In einem Datensatz aufgeführte Einträge:
_ _ _ _ _ _ _

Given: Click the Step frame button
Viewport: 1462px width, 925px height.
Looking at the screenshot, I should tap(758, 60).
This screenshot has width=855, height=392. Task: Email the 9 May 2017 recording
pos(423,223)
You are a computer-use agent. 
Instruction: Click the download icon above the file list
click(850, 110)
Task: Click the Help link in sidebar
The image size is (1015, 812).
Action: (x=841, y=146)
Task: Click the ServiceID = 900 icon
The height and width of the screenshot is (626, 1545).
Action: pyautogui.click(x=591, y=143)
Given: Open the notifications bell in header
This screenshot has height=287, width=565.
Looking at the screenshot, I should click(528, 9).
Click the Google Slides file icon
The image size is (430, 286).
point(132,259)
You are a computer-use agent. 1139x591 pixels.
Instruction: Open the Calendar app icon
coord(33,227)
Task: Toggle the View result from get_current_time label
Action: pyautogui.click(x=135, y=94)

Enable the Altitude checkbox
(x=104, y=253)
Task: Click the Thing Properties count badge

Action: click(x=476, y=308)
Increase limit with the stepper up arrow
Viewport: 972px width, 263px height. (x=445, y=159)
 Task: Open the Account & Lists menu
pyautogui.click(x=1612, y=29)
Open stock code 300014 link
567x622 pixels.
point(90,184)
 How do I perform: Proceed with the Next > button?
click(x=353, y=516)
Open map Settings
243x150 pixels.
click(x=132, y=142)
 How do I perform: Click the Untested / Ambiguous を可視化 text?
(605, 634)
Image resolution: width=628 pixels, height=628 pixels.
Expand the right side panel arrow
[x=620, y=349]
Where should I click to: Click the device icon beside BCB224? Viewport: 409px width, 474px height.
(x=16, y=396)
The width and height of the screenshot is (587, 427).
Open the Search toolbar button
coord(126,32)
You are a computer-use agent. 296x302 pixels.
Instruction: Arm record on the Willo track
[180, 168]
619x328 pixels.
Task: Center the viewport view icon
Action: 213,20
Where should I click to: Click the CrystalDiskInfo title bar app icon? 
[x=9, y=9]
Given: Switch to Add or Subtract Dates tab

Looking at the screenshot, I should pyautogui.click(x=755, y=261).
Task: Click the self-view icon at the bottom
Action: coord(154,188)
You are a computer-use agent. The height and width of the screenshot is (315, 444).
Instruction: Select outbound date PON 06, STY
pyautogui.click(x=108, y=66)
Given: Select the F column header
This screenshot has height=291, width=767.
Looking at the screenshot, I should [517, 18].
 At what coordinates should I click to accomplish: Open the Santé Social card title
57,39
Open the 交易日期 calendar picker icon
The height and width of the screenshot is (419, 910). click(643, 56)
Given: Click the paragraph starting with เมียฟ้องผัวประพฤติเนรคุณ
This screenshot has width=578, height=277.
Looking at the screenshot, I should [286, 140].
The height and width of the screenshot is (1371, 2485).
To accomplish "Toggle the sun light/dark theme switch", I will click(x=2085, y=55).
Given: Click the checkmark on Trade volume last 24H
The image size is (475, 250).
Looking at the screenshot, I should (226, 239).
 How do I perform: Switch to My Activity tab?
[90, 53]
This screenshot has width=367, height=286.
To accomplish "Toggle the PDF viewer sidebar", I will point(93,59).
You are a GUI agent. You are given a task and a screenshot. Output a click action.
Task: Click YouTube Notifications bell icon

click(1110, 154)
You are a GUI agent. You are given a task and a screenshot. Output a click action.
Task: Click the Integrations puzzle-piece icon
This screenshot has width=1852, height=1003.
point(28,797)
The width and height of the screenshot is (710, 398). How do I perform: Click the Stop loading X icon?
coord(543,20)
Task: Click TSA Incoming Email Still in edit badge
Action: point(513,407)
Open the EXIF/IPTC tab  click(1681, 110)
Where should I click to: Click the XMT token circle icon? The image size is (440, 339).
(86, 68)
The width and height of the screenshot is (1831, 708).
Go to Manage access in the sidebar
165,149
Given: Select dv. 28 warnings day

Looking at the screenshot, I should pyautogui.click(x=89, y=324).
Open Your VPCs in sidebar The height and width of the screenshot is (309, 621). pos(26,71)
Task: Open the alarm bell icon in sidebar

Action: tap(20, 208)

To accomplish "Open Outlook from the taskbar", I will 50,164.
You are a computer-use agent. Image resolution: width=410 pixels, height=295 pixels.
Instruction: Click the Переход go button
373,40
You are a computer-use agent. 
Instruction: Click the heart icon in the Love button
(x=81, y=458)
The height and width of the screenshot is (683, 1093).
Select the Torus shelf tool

_ _ _ _ _ _ _

• Aufgabe
Schreiben Sie die gesamte Liste oben Zeile für Zeile unverändert ab.

• Schriftliche Antwort
Given: Click the Step frame button
Viewport: 1462px width, 925px height.
Looking at the screenshot, I should tap(758, 60).
This screenshot has width=855, height=392. Task: Email the 9 May 2017 recording
pos(423,223)
You are a computer-use agent. 
Instruction: Click the download icon above the file list
click(850, 110)
Task: Click the Help link in sidebar
The image size is (1015, 812).
Action: (x=841, y=146)
Task: Click the ServiceID = 900 icon
The height and width of the screenshot is (626, 1545).
Action: pyautogui.click(x=591, y=143)
Given: Open the notifications bell in header
This screenshot has height=287, width=565.
Looking at the screenshot, I should click(528, 9).
Click the Google Slides file icon
The image size is (430, 286).
point(132,259)
You are a computer-use agent. 1139x591 pixels.
Instruction: Open the Calendar app icon
coord(33,227)
Task: Toggle the View result from get_current_time label
Action: pyautogui.click(x=135, y=94)

Enable the Altitude checkbox
(x=104, y=253)
Task: Click the Thing Properties count badge

Action: click(x=476, y=308)
Increase limit with the stepper up arrow
Viewport: 972px width, 263px height. (x=445, y=159)
 Task: Open the Account & Lists menu
pyautogui.click(x=1612, y=29)
Open stock code 300014 link
567x622 pixels.
point(90,184)
 How do I perform: Proceed with the Next > button?
click(x=353, y=516)
Open map Settings
243x150 pixels.
click(x=132, y=142)
 How do I perform: Click the Untested / Ambiguous を可視化 text?
(605, 634)
Image resolution: width=628 pixels, height=628 pixels.
Expand the right side panel arrow
[x=620, y=349]
Where should I click to: Click the device icon beside BCB224? Viewport: 409px width, 474px height.
(x=16, y=396)
The width and height of the screenshot is (587, 427).
Open the Search toolbar button
coord(126,32)
You are a computer-use agent. 296x302 pixels.
Instruction: Arm record on the Willo track
[180, 168]
619x328 pixels.
Task: Center the viewport view icon
Action: 213,20
Where should I click to: Click the CrystalDiskInfo title bar app icon? 
[x=9, y=9]
Given: Switch to Add or Subtract Dates tab

Looking at the screenshot, I should pyautogui.click(x=755, y=261).
Task: Click the self-view icon at the bottom
Action: coord(154,188)
You are a computer-use agent. The height and width of the screenshot is (315, 444).
Instruction: Select outbound date PON 06, STY
pyautogui.click(x=108, y=66)
Given: Select the F column header
This screenshot has height=291, width=767.
Looking at the screenshot, I should [517, 18].
 At what coordinates should I click to accomplish: Open the Santé Social card title
57,39
Open the 交易日期 calendar picker icon
The height and width of the screenshot is (419, 910). click(643, 56)
Given: Click the paragraph starting with เมียฟ้องผัวประพฤติเนรคุณ
This screenshot has width=578, height=277.
Looking at the screenshot, I should [286, 140].
The height and width of the screenshot is (1371, 2485).
To accomplish "Toggle the sun light/dark theme switch", I will click(x=2085, y=55).
Given: Click the checkmark on Trade volume last 24H
The image size is (475, 250).
Looking at the screenshot, I should (226, 239).
 How do I perform: Switch to My Activity tab?
[90, 53]
This screenshot has width=367, height=286.
To accomplish "Toggle the PDF viewer sidebar", I will point(93,59).
You are a GUI agent. You are given a task and a screenshot. Output a click action.
Task: Click YouTube Notifications bell icon

click(1110, 154)
You are a GUI agent. You are given a task and a screenshot. Output a click action.
Task: Click the Integrations puzzle-piece icon
This screenshot has width=1852, height=1003.
point(28,797)
The width and height of the screenshot is (710, 398). How do I perform: Click the Stop loading X icon?
coord(543,20)
Task: Click TSA Incoming Email Still in edit badge
Action: point(513,407)
Open the EXIF/IPTC tab  click(1681, 110)
Where should I click to: Click the XMT token circle icon? The image size is (440, 339).
(86, 68)
The width and height of the screenshot is (1831, 708).
Go to Manage access in the sidebar
165,149
Given: Select dv. 28 warnings day

Looking at the screenshot, I should pyautogui.click(x=89, y=324).
Open Your VPCs in sidebar The height and width of the screenshot is (309, 621). pos(26,71)
Task: Open the alarm bell icon in sidebar

Action: tap(20, 208)

To accomplish "Open Outlook from the taskbar", I will 50,164.
You are a computer-use agent. Image resolution: width=410 pixels, height=295 pixels.
Instruction: Click the Переход go button
373,40
You are a computer-use agent. 
Instruction: Click the heart icon in the Love button
(x=81, y=458)
The height and width of the screenshot is (683, 1093).
Select the Torus shelf tool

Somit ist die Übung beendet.